Oldfield says she loved the Cab Franc from the word go. The first (tiny) vintage was 1996, not ideal. “We were lucky because we had brand-new vines. It was super ripe. And I really liked it,” says Oldfield. Plus, even though that first vintage (the exception) was bolstered by 10 percent Merlot, it proved to be pivotal for Tinhorn’s decision to focus on 100 per cent single varietal wines in its formative years.
It didn’t take long for production — and stocks — to ramp up. By the time 2003 rolled around, Tinhorn was making 7,000 cases a year and Oldfield was on the road 100 days of the year, devoting much of her time to selling Cab Franc. “We’d hit the wall,” she says.

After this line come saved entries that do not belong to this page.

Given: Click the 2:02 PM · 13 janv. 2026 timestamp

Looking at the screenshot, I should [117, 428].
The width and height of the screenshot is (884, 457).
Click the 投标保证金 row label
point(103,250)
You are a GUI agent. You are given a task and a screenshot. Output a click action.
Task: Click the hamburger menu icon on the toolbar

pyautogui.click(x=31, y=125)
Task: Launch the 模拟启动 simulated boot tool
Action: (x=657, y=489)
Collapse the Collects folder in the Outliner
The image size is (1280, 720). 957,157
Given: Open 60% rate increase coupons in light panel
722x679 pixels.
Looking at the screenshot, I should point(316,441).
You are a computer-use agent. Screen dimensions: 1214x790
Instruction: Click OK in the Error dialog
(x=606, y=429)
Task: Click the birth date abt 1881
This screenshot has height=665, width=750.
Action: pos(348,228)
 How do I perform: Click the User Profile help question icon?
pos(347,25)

It wasn’t so much that Oldfield’s love for the variety wasn’t shared by everyone, it was a more a case of fear of the unknown. “I liked it, so I was going on the assumption that this was going to be an easy sell!” she says. Getting people to actually try the wine was a challenge — in part, no doubt because, like Petit Verdot, it was all too often dismissed by those weaned on the Old World view of it as “just a blending wine.”
Eventually, through her persistence (“I sounded like a broken record”), Tinhorn’s wine shop and a “huge” assist from BCLDB product consultants, the word began to get out. Also timely, even the cynics were being forced to acknowledge that BC could make decent reds.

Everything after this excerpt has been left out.